Confederate army officer (1819–1869)

Charles Lynn Pyron (May 10, 1819 – August 24, 1869) was a soldier in the United States Army in the Mexican–American War and a Confederate Army officer in the American Civil War. He fought at the Battle of Monterrey in the Mexican–American War, and during the Civil War fought in the West, including at the battles of Valverde and Glorieta Pass.

==Early life==
Pyron was born in 1819 in Marion County, Alabama, the son of Charles Pyron. He served with the United States Army during the Mexican–American War. After the war, he purchased a ranch along the San Antonio River in Texas, and also became married in 1849.

== Civil War ==
During the American Civil War, Pyron served in Confederate Brigadier General Henry Hopkins Sibley's New Mexico Campaign, an invasion of New Mexico and Colorado with the goal of capturing the Southwest United States, including the Colorado gold fields and California. He raised a company of cavalry for the Confederates at San Antonio, which served as Company B of John Baylor's Second Texas Mounted Rifles at Fort Lancaster and Fort Stockton.

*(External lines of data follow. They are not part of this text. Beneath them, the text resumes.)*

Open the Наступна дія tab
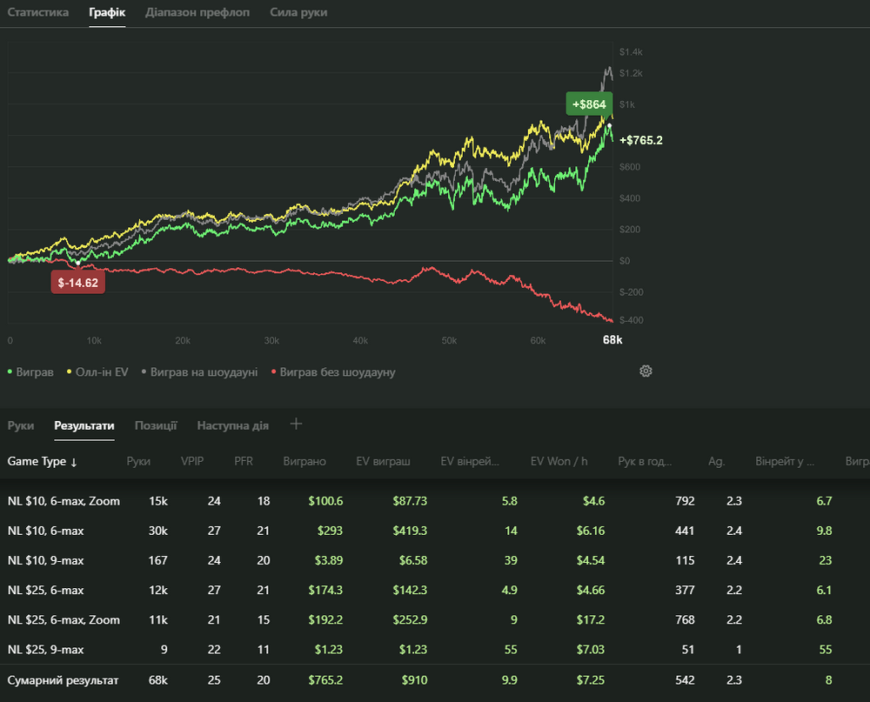232,425
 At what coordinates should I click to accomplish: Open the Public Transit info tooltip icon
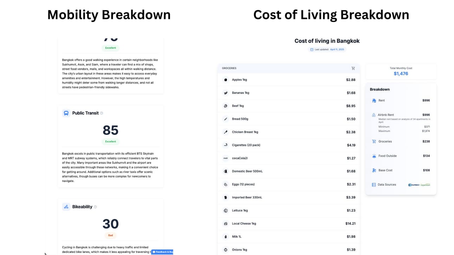pyautogui.click(x=102, y=113)
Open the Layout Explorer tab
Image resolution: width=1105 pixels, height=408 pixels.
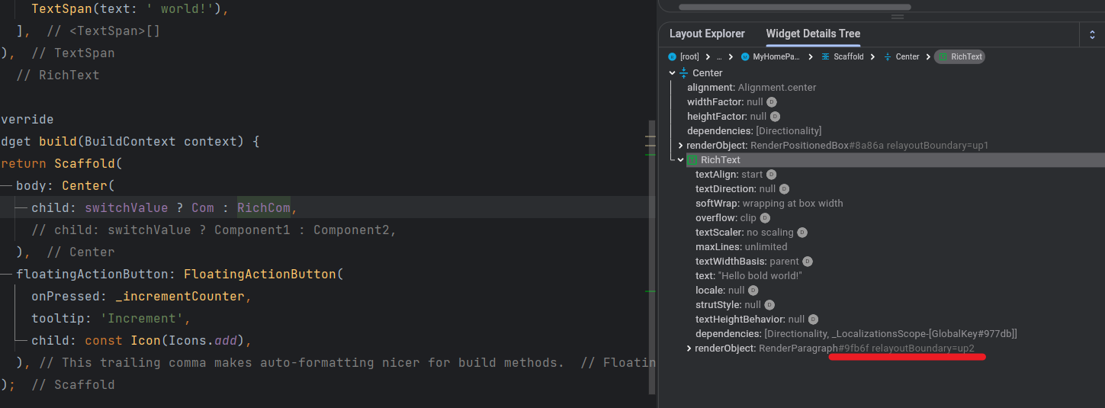tap(707, 34)

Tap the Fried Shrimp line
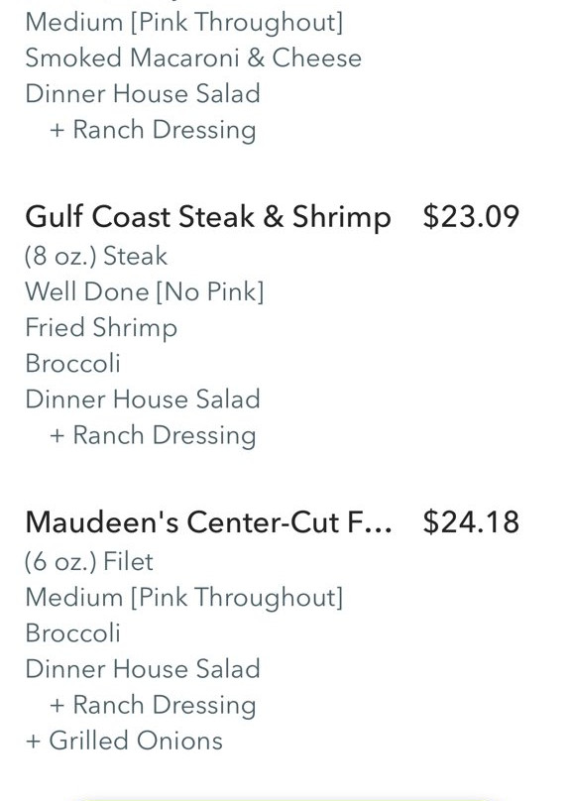point(101,328)
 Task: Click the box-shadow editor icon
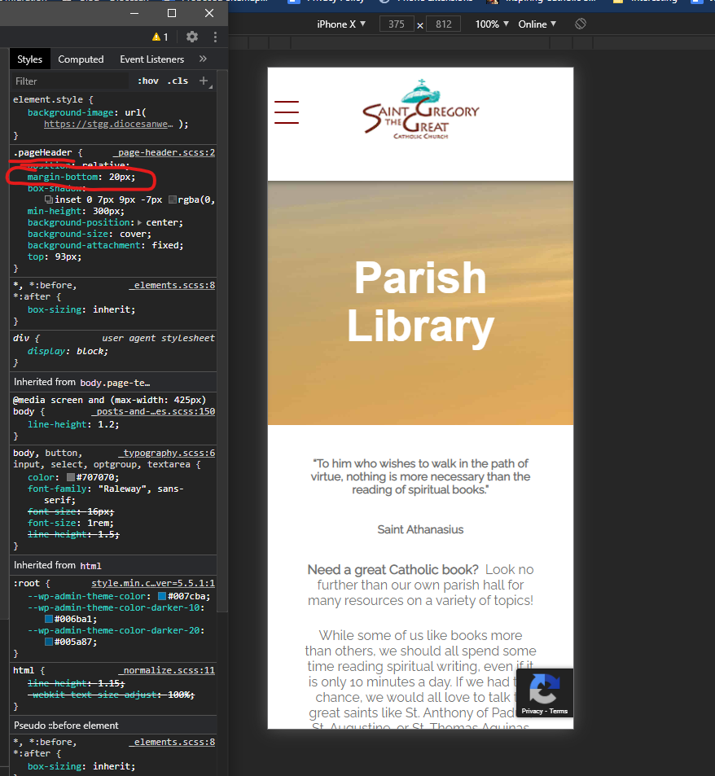[x=49, y=199]
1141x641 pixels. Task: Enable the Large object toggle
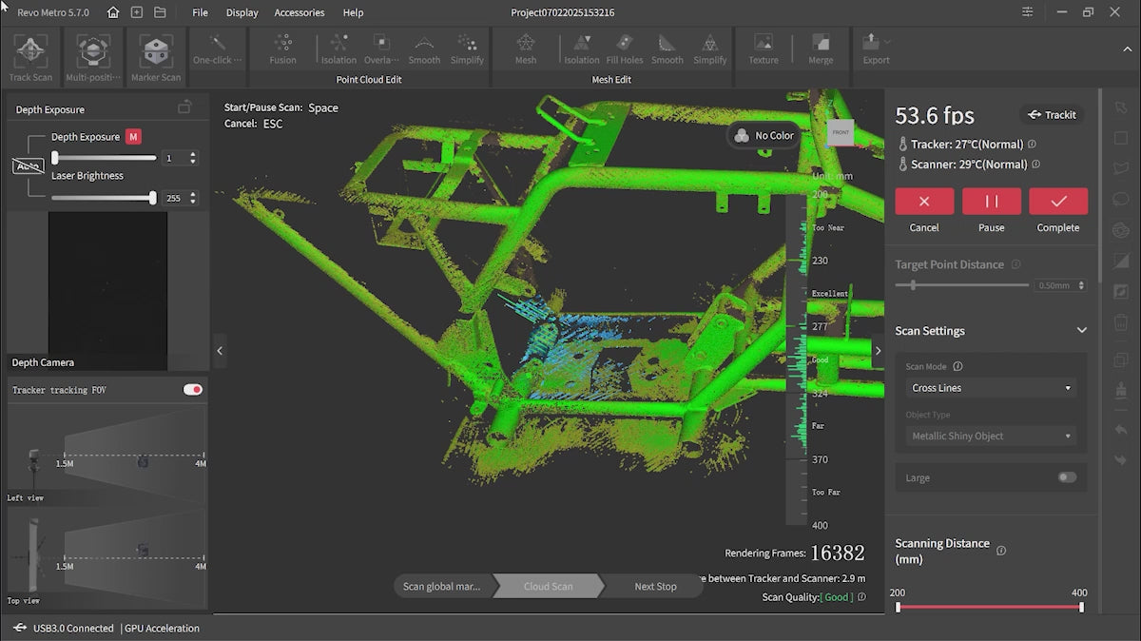(1067, 477)
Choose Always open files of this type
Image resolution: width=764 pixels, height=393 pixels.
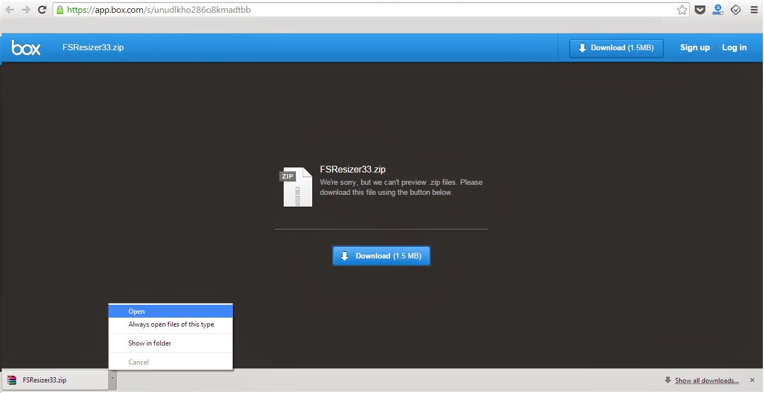pos(171,324)
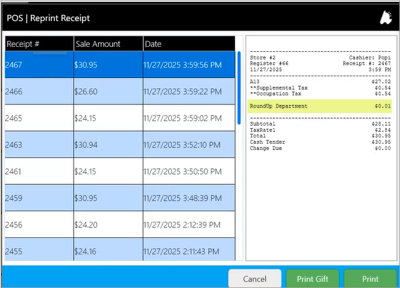The width and height of the screenshot is (400, 288).
Task: Select receipt 2461 row
Action: pos(119,171)
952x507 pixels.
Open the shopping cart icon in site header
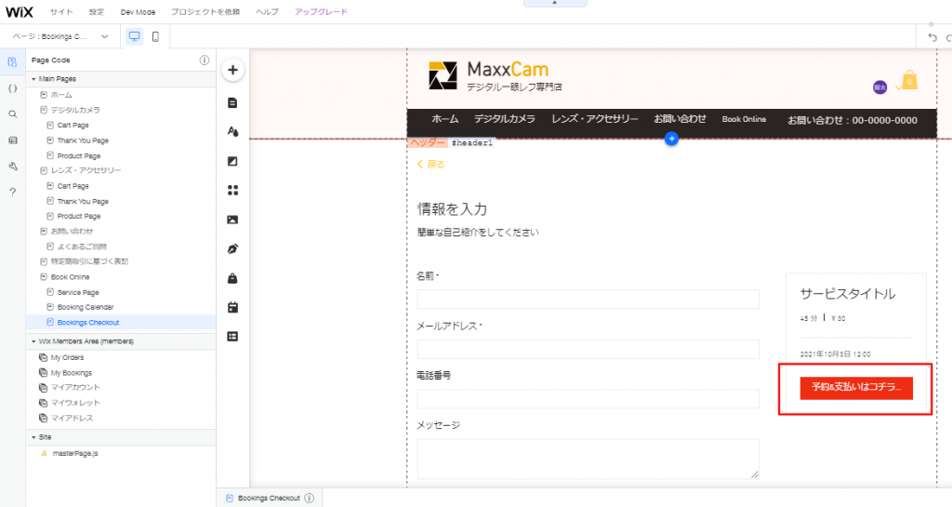coord(908,81)
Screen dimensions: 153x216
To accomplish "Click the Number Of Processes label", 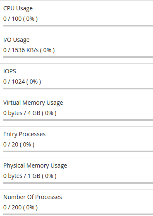I will 33,197.
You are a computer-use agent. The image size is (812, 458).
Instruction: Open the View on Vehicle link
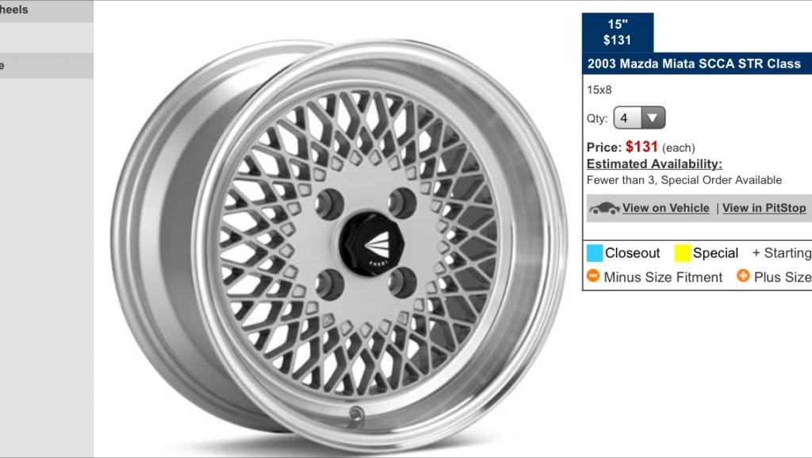pyautogui.click(x=665, y=208)
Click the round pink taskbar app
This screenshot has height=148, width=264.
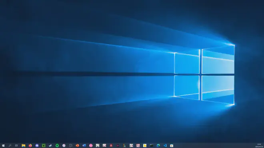point(91,146)
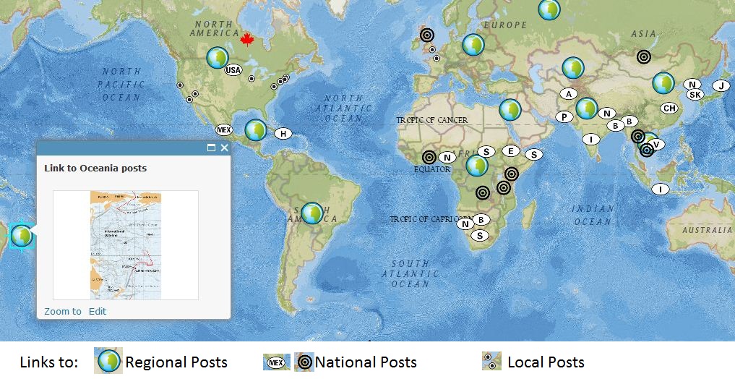Click the A marker over Afghanistan
This screenshot has width=735, height=379.
point(569,94)
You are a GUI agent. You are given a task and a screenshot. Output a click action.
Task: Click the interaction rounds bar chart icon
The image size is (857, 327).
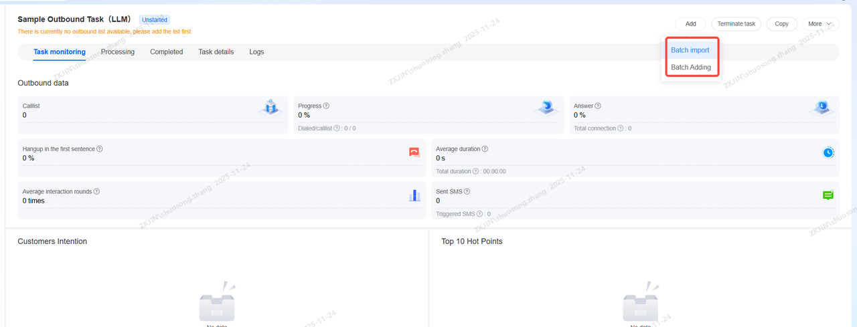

Pyron was a major in the Confederate Army and in March 1862 commanded a Confederate force of 200–300 Texans on an advance expedition over the Glorieta Pass. The pass was a strategic location on the Santa Fe Trail at the southern tip of the Sangre de Cristo Mountains southeast of Santa Fe. Control of the pass would allow the Confederates to advance onto the High Plains and to make an assault on Fort Union, the Union stronghold along the invasion route northward over Raton Pass. After a few small battles, Union forces forced the withdrawal of the Confederates.

He was promoted to lieutenant colonel after the New Mexico campaign and was given command of Baylor's Second Texas Mounted Rifles, which was reorganized as the Second or Pyron's Texas Cavalry. He was later promoted to colonel.

== Later life ==
After the war, he lived on his ranch in San Antonio, Texas, and died on August 24, 1869.